- [ZU LÖSENDE AUFGABEN]:
A - Beantworte anhand des Interviews diese Fragen:
(i) In welcher Stadt wurde Maximilian Röslmair geboren?
(ii) Welche Sprache lernte er dort vor dem Abitur?
(iii) In welchen Jahren war er aktives Mitglied des Deutsch-Tschechischen Jugendforums?
B - Gib den Abschnitt des Interviews von „5. 11. 2018“ bis „Deutsche und Franzosen?“ wortgetreu wieder.

- [LESETEXT]:

• • • •

„Wir brauchen klare Ziele“
Interview

„Wir brauchen klare Ziele“

Welche Zukunft haben die bilateralen Beziehungen für junge Deutsche und Tschechen? Damit beschäftigt sich das Deutsch-Tschechische Gesprächsforum auf seiner Jahreskonferenz im November. Maximilian Röslmair (26) engagierte sich früher im Jugendforum und ist heute Vorsitzender des deutschen Trägervereins

5. 11. 2018 - Interview: Klaus Hanisch, Titelbild: Devin Avery

PZ: Warum interessieren und engagieren Sie sich gerade für Tschechien und die Tschechen?
Maximilian Röslmair: Ich wurde in Selb geboren, nahe an der Grenze zu Tschechien, und fand es vor dem Abitur befremdlich, dass wir dort Französisch lernten, obwohl Frankreich auf der anderen Seite von Deutschland liegt. Und dass man von Selb aus wie selbstverständlich in das Nachbarland Tschechien fährt und einkauft, der dortigen Kultur und Sprache aber keinen Wert beimisst. Das wollte ich für mich persönlich ändern. Es war anfangs ein Versuch, aber ein sehr guter, und ich bin dabei geblieben.

Sie gehörten dem Deutsch-Tschechischen Jugendforum von 2014 bis 2015 als aktives Mitglied an. Begegnen sich junge Deutsche und Tschechen heute mit ebenso viel Vertrauen wie etwa Deutsche und Franzosen?

• • • •

Zeigedaten zu Zielen:
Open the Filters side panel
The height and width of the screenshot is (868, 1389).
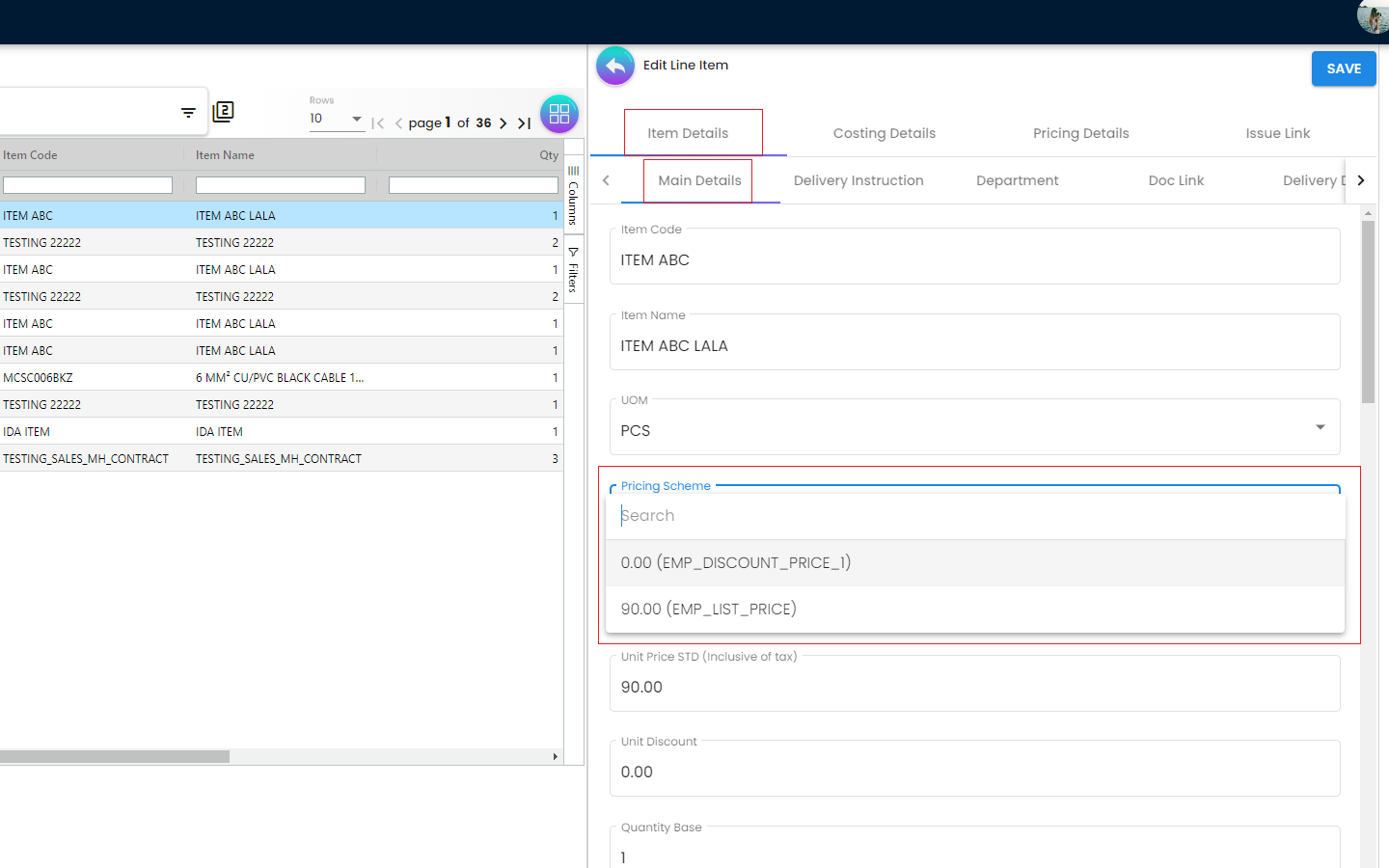573,270
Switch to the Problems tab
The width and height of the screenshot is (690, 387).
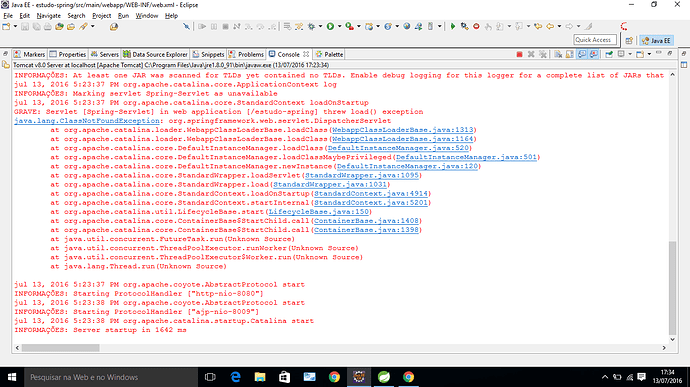point(246,54)
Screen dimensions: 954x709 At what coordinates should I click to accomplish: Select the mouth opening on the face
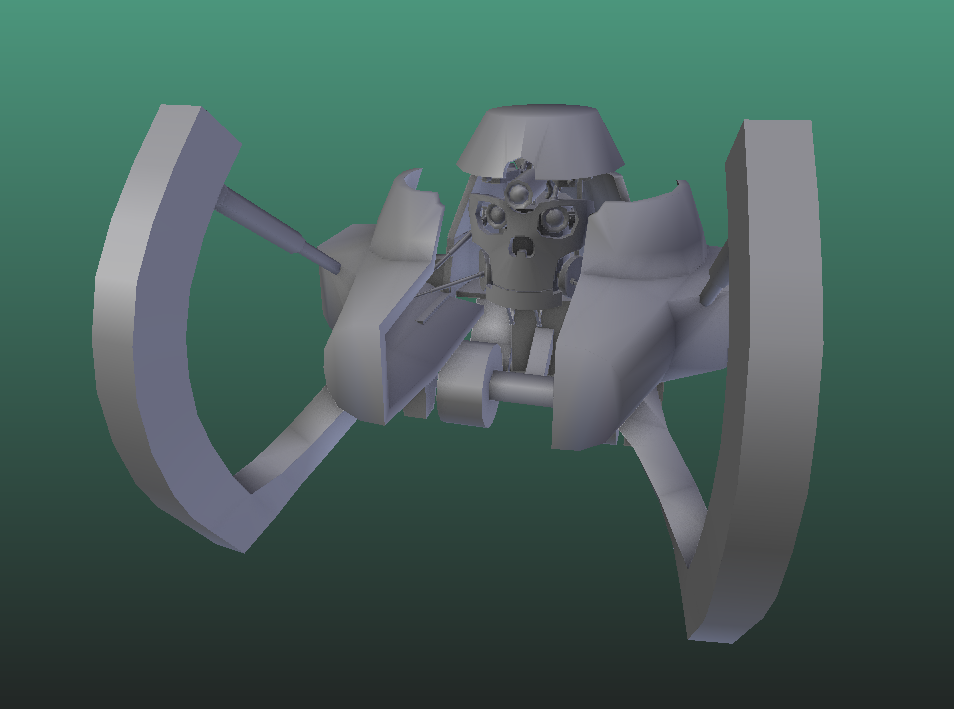(522, 245)
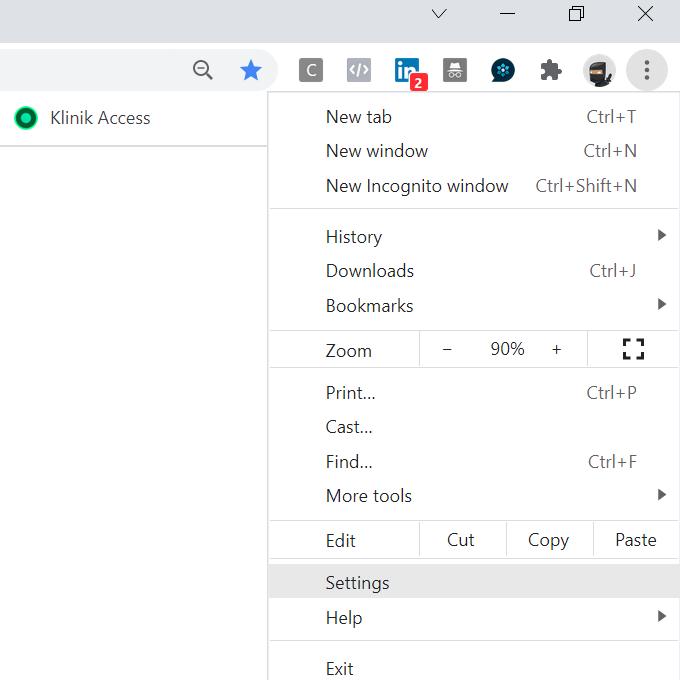Open the gray C extension icon
Viewport: 680px width, 680px height.
311,70
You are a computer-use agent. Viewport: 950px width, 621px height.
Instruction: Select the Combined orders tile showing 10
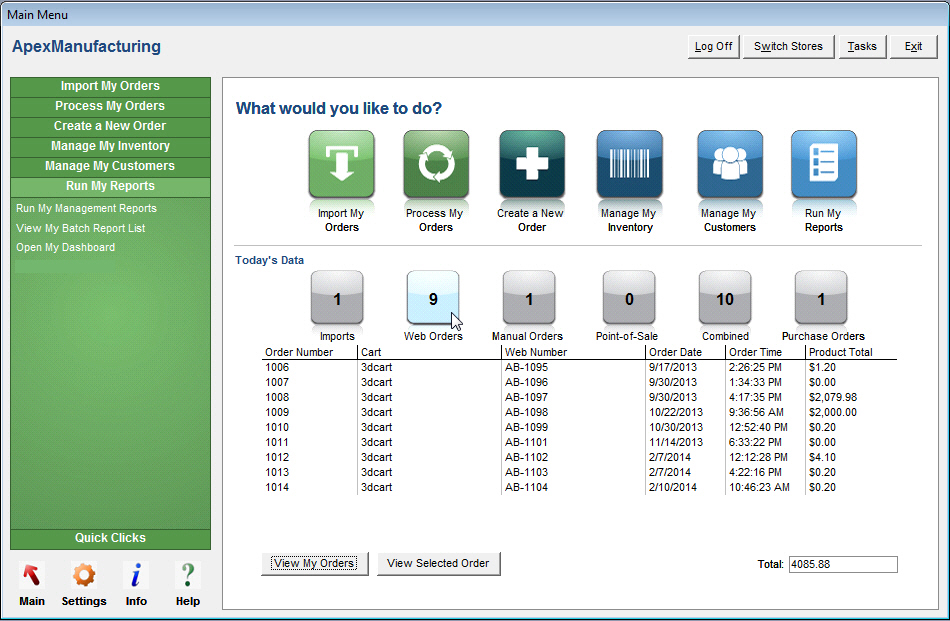tap(725, 298)
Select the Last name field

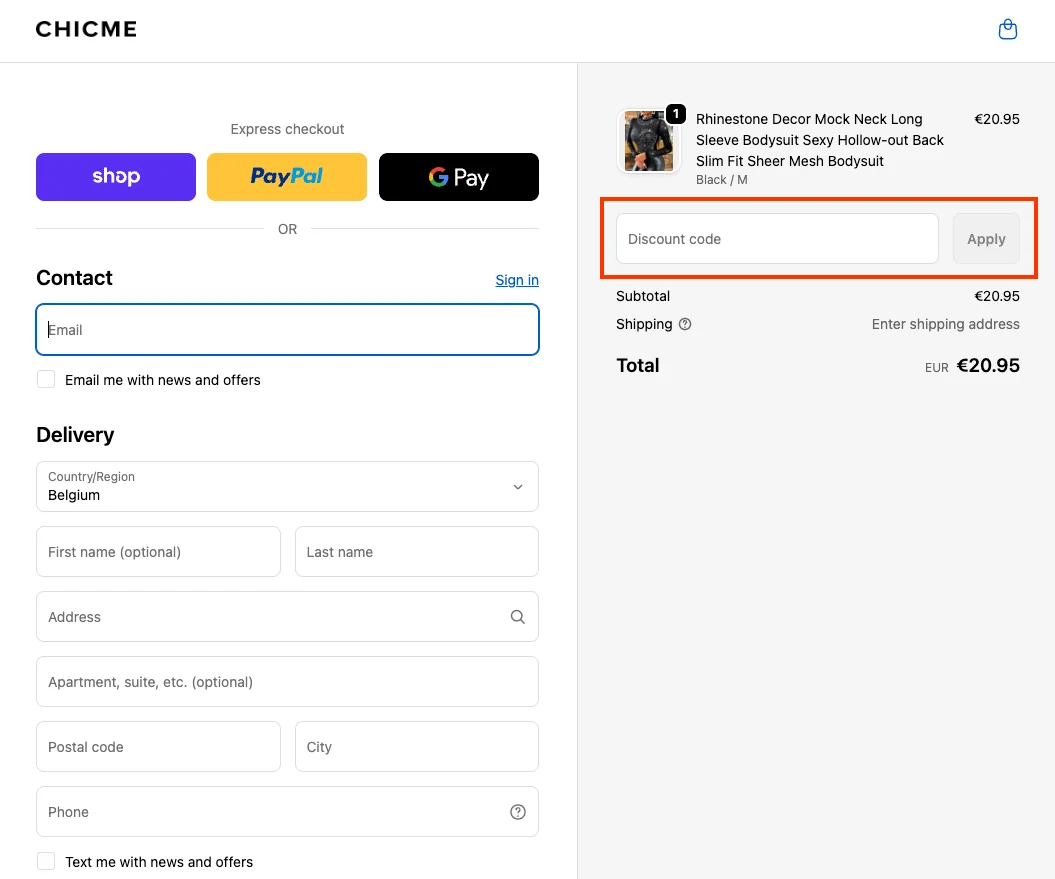pyautogui.click(x=416, y=552)
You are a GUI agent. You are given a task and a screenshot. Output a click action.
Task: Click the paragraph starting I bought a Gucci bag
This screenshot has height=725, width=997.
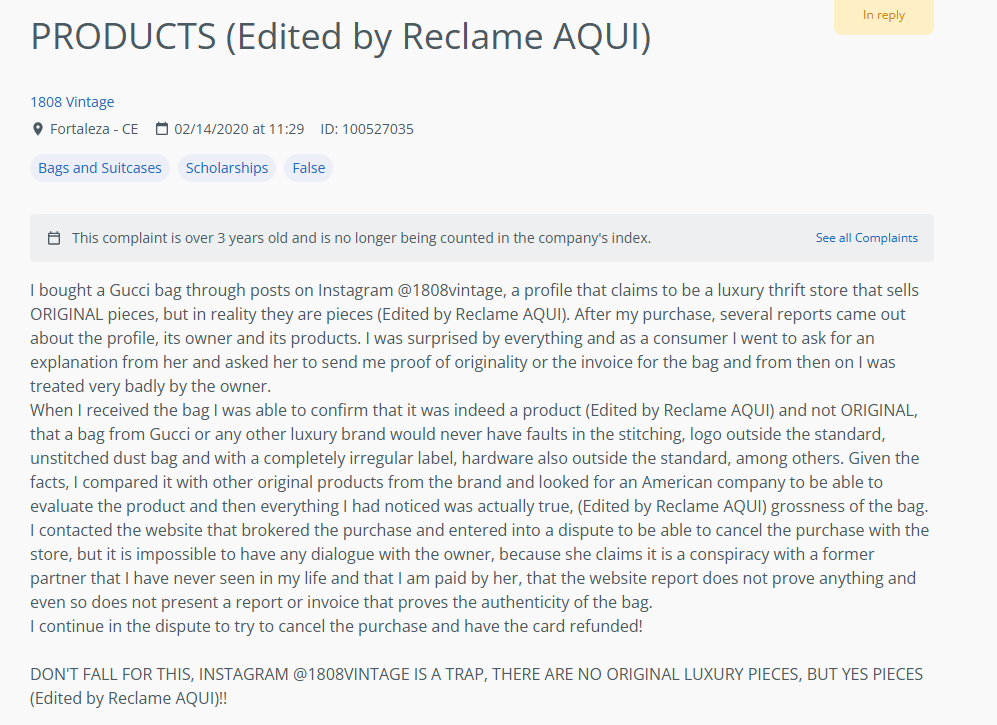pyautogui.click(x=474, y=338)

• • • •

- [GELÖSTE AUFGABEN]:
A -
(i) In Selb.
(ii) Französisch.
(iii) Von 2014 bis 2015.

B -
5. 11. 2018 - Interview: Klaus Hanisch, Titelbild: Devin Avery

PZ: Warum interessieren und engagieren Sie sich gerade für Tschechien und die Tschechen?
Maximilian Röslmair: Ich wurde in Selb geboren, nahe an der Grenze zu Tschechien, und fand es vor dem Abitur befremdlich, dass wir dort Französisch lernten, obwohl Frankreich auf der anderen Seite von Deutschland liegt. Und dass man von Selb aus wie selbstverständlich in das Nachbarland Tschechien fährt und einkauft, der dortigen Kultur und Sprache aber keinen Wert beimisst. Das wollte ich für mich persönlich ändern. Es war anfangs ein Versuch, aber ein sehr guter, und ich bin dabei geblieben.

Sie gehörten dem Deutsch-Tschechischen Jugendforum von 2014 bis 2015 als aktives Mitglied an. Begegnen sich junge Deutsche und Tschechen heute mit ebenso viel Vertrauen wie etwa Deutsche und Franzosen?